The data:
◇ ◇ ◇ ◇ ◇

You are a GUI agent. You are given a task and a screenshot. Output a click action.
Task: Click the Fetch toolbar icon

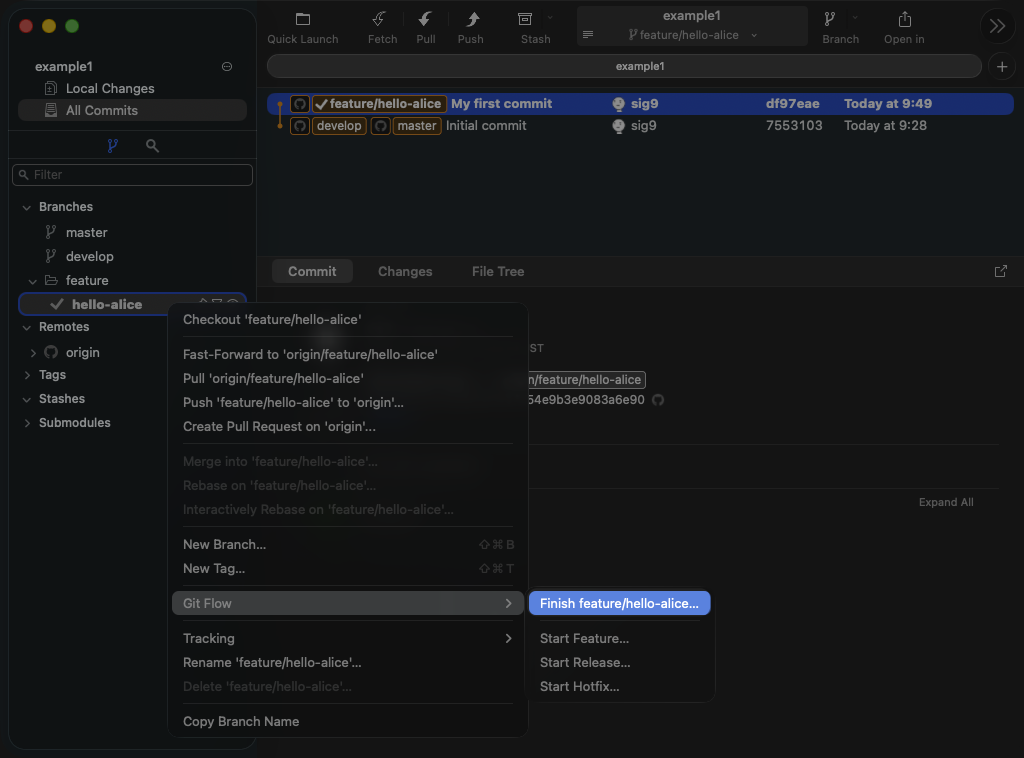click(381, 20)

◇ ◇ ◇ ◇ ◇

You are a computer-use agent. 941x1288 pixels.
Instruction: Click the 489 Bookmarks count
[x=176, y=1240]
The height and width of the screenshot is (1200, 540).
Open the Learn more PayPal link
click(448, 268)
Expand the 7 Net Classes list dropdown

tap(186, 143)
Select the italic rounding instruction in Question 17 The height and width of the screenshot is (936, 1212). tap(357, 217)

◇ ◇ ◇ ◇ ◇

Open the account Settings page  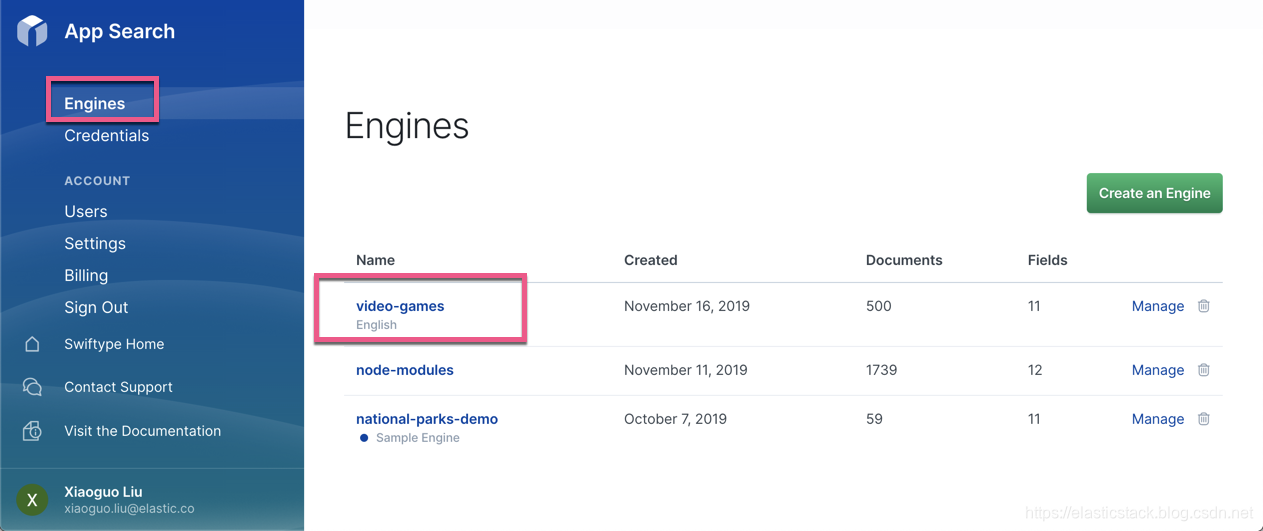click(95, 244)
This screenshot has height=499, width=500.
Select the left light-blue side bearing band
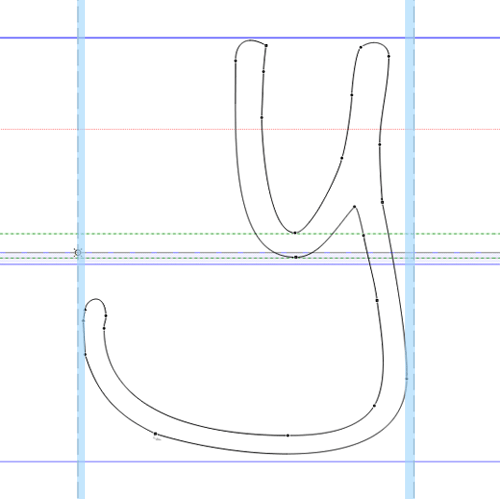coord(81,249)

◇ ◇ ◇ ◇ ◇

Required work: Reproduce only the lines above, starting at the line with "You are a computer-use" and ending at the line with "Select the italic", exactly as written.

Answer section:
You are a computer-use agent. 941x1288 pixels.
Instruction: Click the 489 Bookmarks count
[x=176, y=1240]
The height and width of the screenshot is (1200, 540).
Open the Learn more PayPal link
click(448, 268)
Expand the 7 Net Classes list dropdown

tap(186, 143)
Select the italic rounding instruction in Question 17 The height and width of the screenshot is (936, 1212). tap(357, 217)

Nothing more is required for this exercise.